Once you feel like you have a pretty good idea of what land is available and at least initially desirable, narrow your list down. You can do this based on gut instincts: "I just like how that land feels, the slope of it to the east, the view of downtown." You'll be spending a lot of time there, it is important that the essential feel of a place is comfortable.
You should take into account your understanding of your own capacities and inclinations: "As much as it would be a good thing, I don't think I could work with parks and recreation to start a farm on city-owned land. I've never been good at dealing with bureaucracy." Will this site require skills in collaboration, and are you enthusiastic about working that way?
You can do it based on a clarity about your own mission: "I think it is really important that the next generation learn about healthy food. If I can find a way to grow on that land next to the school, I know I'll be able to grow vegetables, sell them, and make a difference in the lives of those kids." Many urban farmers have missions that are multi-layered. They want to grow good vegetables, they want to make some money, but they choose to farm in the city because they care about the life of the city. They care about the kids in the neighborhood, they have a special tenderness for the older residents, they want their neighborhood to be more beautiful. It is a good thing to know what your values are and know that your farm and your farm's activities will reflect those values.

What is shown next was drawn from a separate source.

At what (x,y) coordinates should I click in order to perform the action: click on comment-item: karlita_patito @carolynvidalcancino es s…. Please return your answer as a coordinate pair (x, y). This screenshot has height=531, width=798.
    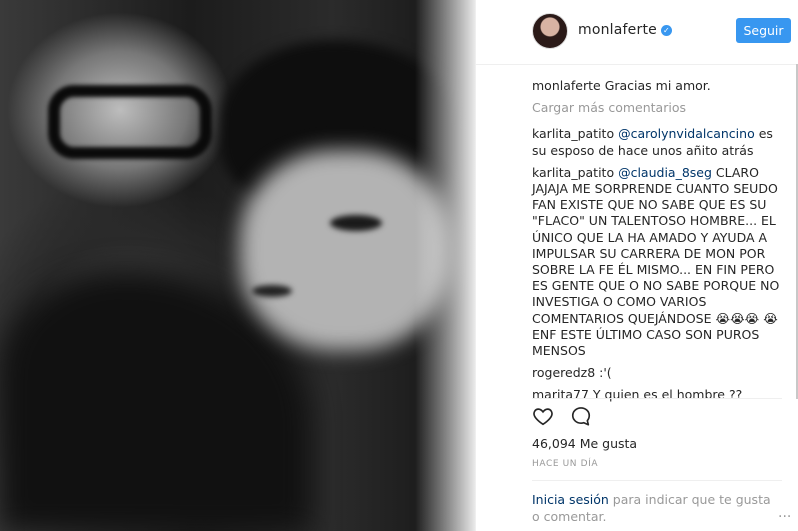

Find out who owns the several sites you are looking at and talk to them. You can generally find this out online by going to your county or municipal web site and looking up Real Property. Some cities make it easier than others; you can also just call the central number and tell them you are looking for who owns the lot at XXX and how would you find that out?
Once you know who owns the land, you can decide how to proceed from there. If the land is owned by a business or a non-profit or an individual, call them up and talk to them. If the land is owned by the city for tax foreclosure, find out if the land is up for sale. Be prepared to share your plan and to present yourself as someone with experience and te capacity to do what you say.
Once you are more serious about a couple of sites, talk to the other stakeholders in the community.
The joy and challenge of farming in the city is that you are pretty much guaranteed a high level of interaction with other people and powers-that-be. Neighborhood associations will have opinions about what you do. People will stop by and want to chat. Nearby businesses will evaluate your farm with an eye to "Does this farm help or hurt my own business?"
So, before you plonk down your money and buy a lot or sign a lease agreement, talk to the people who might have a stake in what you are want to do there. Go doorknocking and chat up the neighbors "Hi, I'm so-and-so and I'm thinking about starting a garden on that empty lot down the street. I want to grow vegetables and sell them at farmers' markets. What would you think about having a garden down there?" Ask them what they know about the history of the lot. If you end up growing there, these neighbors will become part of your network. They are the people who hopefully will pick up the phone and call you if they see teenagers climbing over your fence at night with a six pack. They are the people who you want on your side if your weeds are getting out of control and you just had a day-job crisis and you know you can't get to the weeds until next weekend. They are, potentially, customers, volunteer labor, and part of your PR team. And, hopefully, they are people who'll you grow to care about and love.